Durable Powers of Attorney
In most circumstances, adults have the legal power to make their own decisions. One of the most enduring decisions a competent adult can make is to select someone else to take over this power when necessary.
The usual way to give another person authority to make decisions for you is to execute a durable power of attorney. If the power of attorney meets certain requirements, it may continue in effect even though you later become incapacitated. Such a power of attorney is "durable." Failure to designate another person to make decisions after your incapacity may mean that court proceedings are required.
Some powers of attorney are restricted to financial matters, while others give authority to make medical decisions. The latter may sometimes be referred to as "health care powers of attorney," "medical powers of attorney," "medical directives," or similar terms, depending on the jurisdiction. Generally, the title of the document is less important than its contents.
The signer of a power of attorney is usually referred to as the "principal." The person to whom the power is granted is called the "agent" or "attorney-in-fact."
What You Need To Know
Every state and U.S. territory permits some form of "durable" power of attorney. Specific requirements vary among jurisdictions, but may include particular language or witness requirements. In some states, all powers of attorney are presumed to be "durable."
While every state specifically permits durable powers of attorney for financial purposes, the rules for health care powers of attorney vary considerably. Most jurisdictions recognize the validity of such powers, and even states without specific authority may permit health care powers in practice. In some states, health care powers of attorney may be coupled with a "living will," describing the particular kinds of medical care the signer wishes to permit or refuse.
A properly drafted power of attorney may preclude the need for court action, and may save substantial legal expense and invasion of privacy in the event of incapacity. On the other hand, in most jurisdictions powers of attorney are not reviewed or regulated by any agency. Consequently, the potential for abuse by agents under powers of attorney is great.
Many states provide sample forms for financial and/or health care powers of attorney. Most states also permit substantial latitude to include or exclude specific authority.

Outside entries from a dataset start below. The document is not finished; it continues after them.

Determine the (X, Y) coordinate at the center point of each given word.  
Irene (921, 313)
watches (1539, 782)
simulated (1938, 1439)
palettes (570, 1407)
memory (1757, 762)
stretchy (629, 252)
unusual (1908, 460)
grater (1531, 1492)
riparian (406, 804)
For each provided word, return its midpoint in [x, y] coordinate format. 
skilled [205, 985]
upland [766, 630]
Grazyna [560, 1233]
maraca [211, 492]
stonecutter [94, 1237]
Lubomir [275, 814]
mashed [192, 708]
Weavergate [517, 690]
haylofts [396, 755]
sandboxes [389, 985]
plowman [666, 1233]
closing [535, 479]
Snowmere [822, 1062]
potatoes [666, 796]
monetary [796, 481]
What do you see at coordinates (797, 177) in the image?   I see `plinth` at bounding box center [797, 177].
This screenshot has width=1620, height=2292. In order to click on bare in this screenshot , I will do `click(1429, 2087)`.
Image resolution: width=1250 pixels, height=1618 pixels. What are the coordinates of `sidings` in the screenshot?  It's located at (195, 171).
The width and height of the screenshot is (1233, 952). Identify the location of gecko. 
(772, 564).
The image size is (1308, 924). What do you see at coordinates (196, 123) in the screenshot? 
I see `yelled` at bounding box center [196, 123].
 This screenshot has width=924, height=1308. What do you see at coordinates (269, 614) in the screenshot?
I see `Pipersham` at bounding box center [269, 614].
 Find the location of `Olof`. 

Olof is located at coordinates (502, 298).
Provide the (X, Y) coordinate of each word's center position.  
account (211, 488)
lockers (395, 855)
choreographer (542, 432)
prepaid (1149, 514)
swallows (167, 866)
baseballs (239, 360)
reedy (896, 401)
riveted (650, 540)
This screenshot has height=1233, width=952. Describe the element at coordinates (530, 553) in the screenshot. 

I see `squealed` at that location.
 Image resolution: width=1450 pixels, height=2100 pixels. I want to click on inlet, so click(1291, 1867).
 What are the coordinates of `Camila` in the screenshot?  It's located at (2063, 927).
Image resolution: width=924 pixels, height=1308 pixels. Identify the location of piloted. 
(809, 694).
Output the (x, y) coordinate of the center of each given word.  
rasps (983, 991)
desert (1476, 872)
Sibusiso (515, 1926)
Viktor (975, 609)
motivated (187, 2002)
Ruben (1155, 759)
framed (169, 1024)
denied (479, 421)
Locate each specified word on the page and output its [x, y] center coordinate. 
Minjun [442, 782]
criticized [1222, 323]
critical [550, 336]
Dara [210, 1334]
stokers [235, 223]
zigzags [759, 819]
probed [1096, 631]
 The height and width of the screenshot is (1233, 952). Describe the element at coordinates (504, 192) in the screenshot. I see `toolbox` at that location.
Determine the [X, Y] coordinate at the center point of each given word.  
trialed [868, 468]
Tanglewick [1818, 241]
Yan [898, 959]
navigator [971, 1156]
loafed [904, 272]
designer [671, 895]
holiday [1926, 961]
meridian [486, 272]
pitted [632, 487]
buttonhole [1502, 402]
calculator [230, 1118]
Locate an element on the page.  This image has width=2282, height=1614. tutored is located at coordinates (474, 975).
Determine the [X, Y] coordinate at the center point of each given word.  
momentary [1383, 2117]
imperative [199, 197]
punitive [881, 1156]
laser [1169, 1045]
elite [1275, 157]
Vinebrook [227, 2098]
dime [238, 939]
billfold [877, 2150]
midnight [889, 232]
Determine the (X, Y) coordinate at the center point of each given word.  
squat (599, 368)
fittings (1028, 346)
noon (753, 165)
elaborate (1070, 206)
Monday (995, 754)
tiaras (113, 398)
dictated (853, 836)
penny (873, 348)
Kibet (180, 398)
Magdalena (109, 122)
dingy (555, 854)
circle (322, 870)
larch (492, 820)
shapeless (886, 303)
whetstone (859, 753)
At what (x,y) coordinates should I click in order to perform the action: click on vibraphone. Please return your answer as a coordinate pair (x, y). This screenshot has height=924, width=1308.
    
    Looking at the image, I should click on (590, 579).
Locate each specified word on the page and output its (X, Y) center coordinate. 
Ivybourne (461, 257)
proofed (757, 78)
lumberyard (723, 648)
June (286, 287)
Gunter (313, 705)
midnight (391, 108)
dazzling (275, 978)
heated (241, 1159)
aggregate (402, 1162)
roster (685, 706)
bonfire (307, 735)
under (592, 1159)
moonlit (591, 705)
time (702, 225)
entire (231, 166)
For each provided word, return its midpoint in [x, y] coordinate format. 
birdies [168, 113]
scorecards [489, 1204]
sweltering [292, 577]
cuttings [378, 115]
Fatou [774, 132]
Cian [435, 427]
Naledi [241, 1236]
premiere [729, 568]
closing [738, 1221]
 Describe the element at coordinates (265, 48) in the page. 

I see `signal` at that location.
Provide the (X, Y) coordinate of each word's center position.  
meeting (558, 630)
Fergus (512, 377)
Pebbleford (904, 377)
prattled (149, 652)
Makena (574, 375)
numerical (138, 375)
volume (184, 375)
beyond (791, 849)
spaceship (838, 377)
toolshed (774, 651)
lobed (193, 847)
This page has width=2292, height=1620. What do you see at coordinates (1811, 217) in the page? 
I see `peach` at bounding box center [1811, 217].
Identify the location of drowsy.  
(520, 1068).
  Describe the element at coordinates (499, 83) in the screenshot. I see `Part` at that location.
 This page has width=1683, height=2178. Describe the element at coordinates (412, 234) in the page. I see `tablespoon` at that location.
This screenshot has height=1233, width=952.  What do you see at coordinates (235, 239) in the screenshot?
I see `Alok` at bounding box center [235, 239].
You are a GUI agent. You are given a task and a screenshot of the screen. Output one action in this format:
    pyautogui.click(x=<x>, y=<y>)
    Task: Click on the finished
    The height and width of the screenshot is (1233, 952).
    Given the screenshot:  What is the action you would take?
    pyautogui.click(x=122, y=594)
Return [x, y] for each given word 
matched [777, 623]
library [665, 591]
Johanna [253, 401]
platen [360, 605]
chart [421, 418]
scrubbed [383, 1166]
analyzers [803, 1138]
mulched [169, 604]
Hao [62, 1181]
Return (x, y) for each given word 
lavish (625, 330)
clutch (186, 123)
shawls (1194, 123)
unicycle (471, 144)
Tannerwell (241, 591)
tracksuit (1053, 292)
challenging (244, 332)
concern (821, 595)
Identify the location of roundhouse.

Despite general and sweeping language in many powers of attorney, most states do not require third persons to honor the power. Problems are especially frequent when trying to deal with real estate transactions, tax returns and government bonds. Powers of attorney are more likely to be honored if they specifically refer to certain assets or types of transactions.
When acting under a power of attorney, the agent will ordinarily sign documents by referring to the power. The authority of the agent is limited to those items listed in the power of attorney. The agent must be prepared to fully account to the signer of the power of attorney (or the Court, if an action is commenced), even if no accounting is requested. Other than receiving a fee, the agent is not permitted to benefit personally from the power of attorney, except to the extent specifically included in the document.
Where To Go For Help
Forms for powers of attorney are widely available. Many states provide sample forms (particularly health care powers of attorney) as part of their statutes. Computer programs promising valid durable powers of attorney are widespread. For many, these forms may prove to be adequate.
Unfortunately, the sufficiency of power of attorney forms is usually tested only after it is too late to make necessary revisions. Caution should dictate that a competent professional be consulted prior to executing such a powerful and dangerous instrument.